Published
I'm a new grad in a small community ER. I've been on my own for about 1 month now and so far it's been pretty good. I know I have areas I need to work on but I feel like I've been able to handle the assignments so far with little difficulty. I especially know when to ask for help, or when to offer help if I have free time.
Last night was a cluster-**** of a shift. I showed up and was assigned Fast Track, so I started over there and within 30 minutes was told to shut it down because two nurses didn't show. I shut down fast track and pulled IVs out of patients and then went over to the main ER. By now it was 8 pm.
I literally walked into a code and spent the next thirty minutes helping with a code that had way too many people and very little leadership. The charge nurse and the pt's nurse actually go into a fight in the middle of the code because the pt.'s nurse didn't listen or agree with what the charge RN (who was running the code) was saying!
By the time I actually got my assignment and got to assess my patients, it was nearly 8:45 pm! All of my patient's were pissed because they had to wait, I had one complain that just because there was an emergency code didn't mean that someone shouldn't have given her pain medication! Then all the other departments started messing up.
I had a pt. who had been in the waiting room for 2 hours who called 911 to have a paramedic bring her in who was then entered into the system twice, and her various orders and tests kept getting messed up because in my system it showed them as ordered and in Ultrasound and other departments they'd been verbally told they were cancelled.
Then I had another pt. who kept desatting the ENTIRE night and I thought the chest x-ray had been done because the order was put in at 8pm, before I even got the patient. Then the ER doc told me it wasn't showing up in his system and I called x-ray and they said they couldn't find the pt. so they didn't do the order, and hadn't called to ask where the patient was!

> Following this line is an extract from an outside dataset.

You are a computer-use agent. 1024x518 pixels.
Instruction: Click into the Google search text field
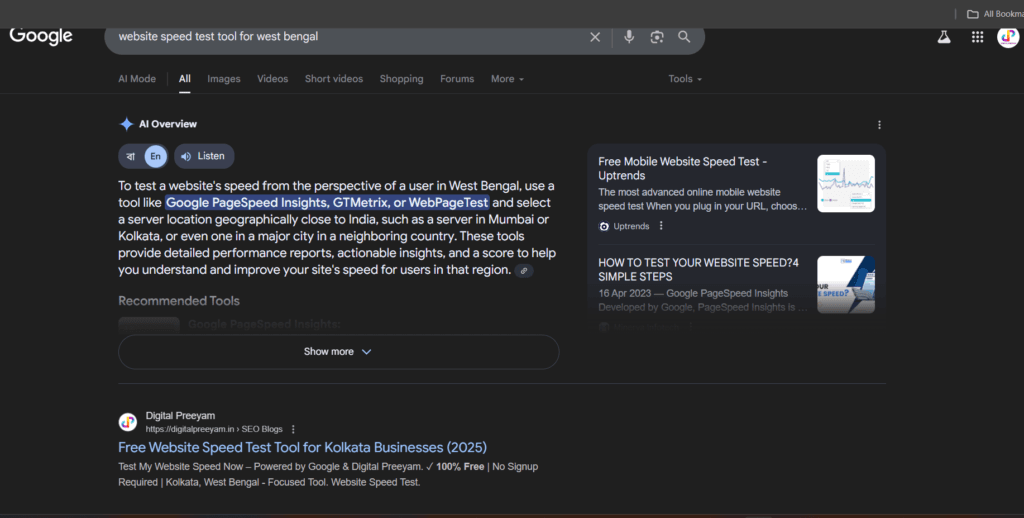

It was just a shift where I felt behind the entire night, and just when I was about to get caught up something else would happen. I went on lunch and my charge gave a patient antibiotics but didn't check his allergies first (his list was something like 30 medications long) and luckily he didn't have a bad reaction. The same charge took orders and one of the orders was for another medicine he was allergic to, and the charge told me to give it anyway, just slowly. I called the doctor instead and got it changed, but still!
I know a lot of my frustration is because I'm a new grad and still learning, but this shift was just messed up from beginning to end.
The one nice note? Everyone offered to help me! The other RNs who had free time because they had less patient turn over (I had less acute patient's with higher turnover); the ERMD even pulled me aside and thanked me for my help! He said that he'd been behind the whole night too and he appreciated me looking out for my patient's and advocating for them. So, I feel really good about that. Just--it was an overwhelming night. It gets easier, right?